Organization
Organizations are Care's FHIR-aligned grouping primitive: a nested tree that groups permissions and resources. A node might represent all doctors, a Cardiology sub-team, or a governance unit, and permissions attached to a parent flow implicitly to every descendant. You touch them whenever you model who can do what, and where.
User & Skills
A User is a Care account — authentication, profile, clinician credentials, and notification/MFA data. The Django model is the storage layer. The Pydantic resource specs in care/emr/resources/user/ and care/emr/resources/mfa/ are the API layer: they define enums, validation, the shape of the opaque JSONFields, and the separate request/response schemas you write to and read from.
Role
A role is a flat set of permissions granted to a user inside one organizational boundary. It carries no semantics of its own — "Doctor", "Doctor Read Only" and "Doctor Scheduler" are three unrelated permission sets, not variations on a job title. A user can hold roles in many organizations but only one role per organization chain. RolePermission join rows expand a role into its effective permission list.
Permission
A permission is the ability to perform one action in one context — read it as "Action on Resource", like "Can Create Patient" in the PATIENT context.
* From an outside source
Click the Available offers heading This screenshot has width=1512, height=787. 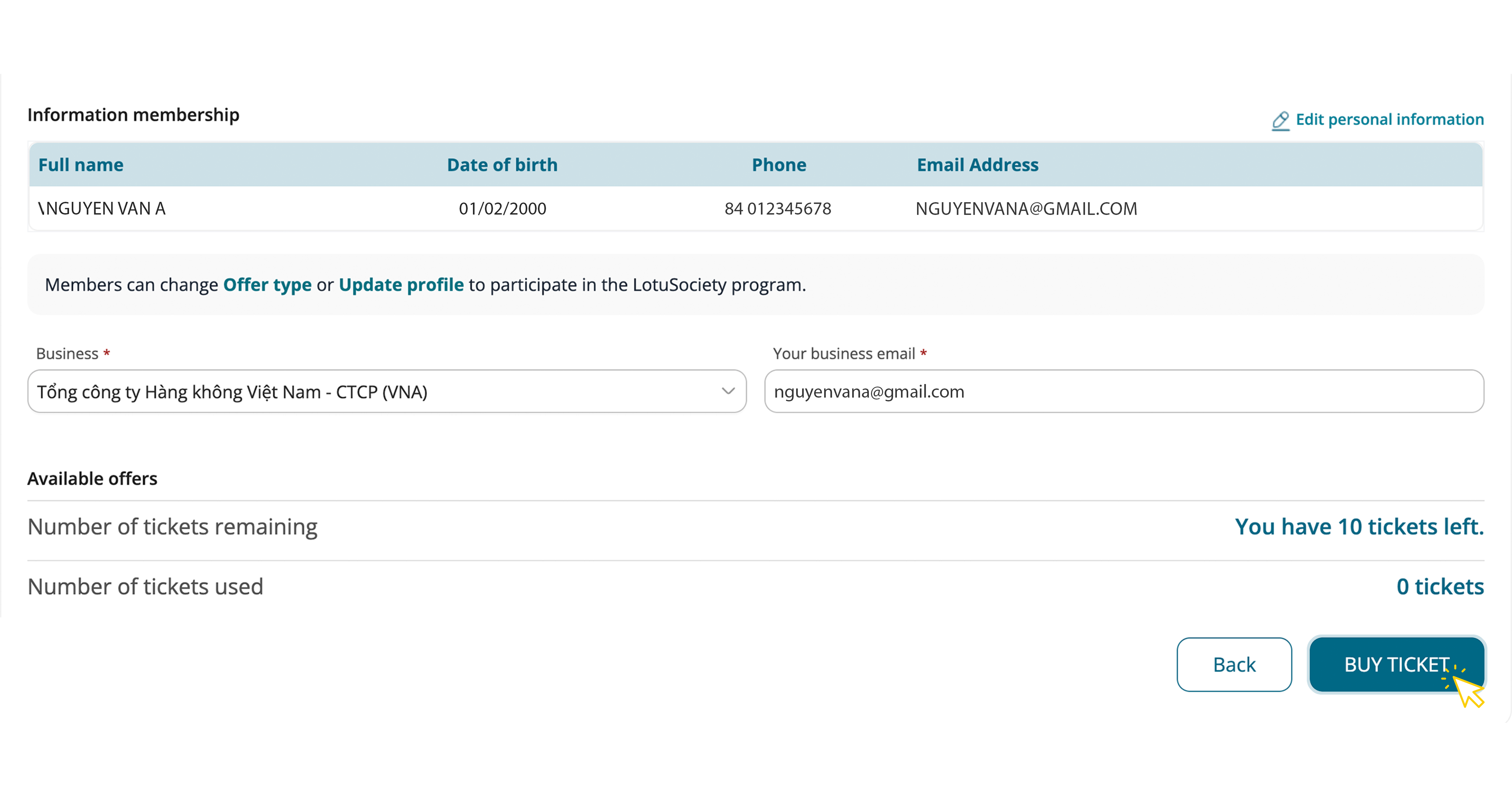[x=92, y=479]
Permissions are the atoms of Care's access control: code declares them, the sync command writes them to the database, roles group them, and permission associations bind them to resources. You rarely touch this table directly; you reference its rows by slug when building roles.
Permission Association
RoleAssociation grants a RoleModel to a User inside a specific context — an organization or facility. A role is a named collection of permissions; the association scopes that collection to one user in one context. A user can hold many roles across different contexts, one association per grant.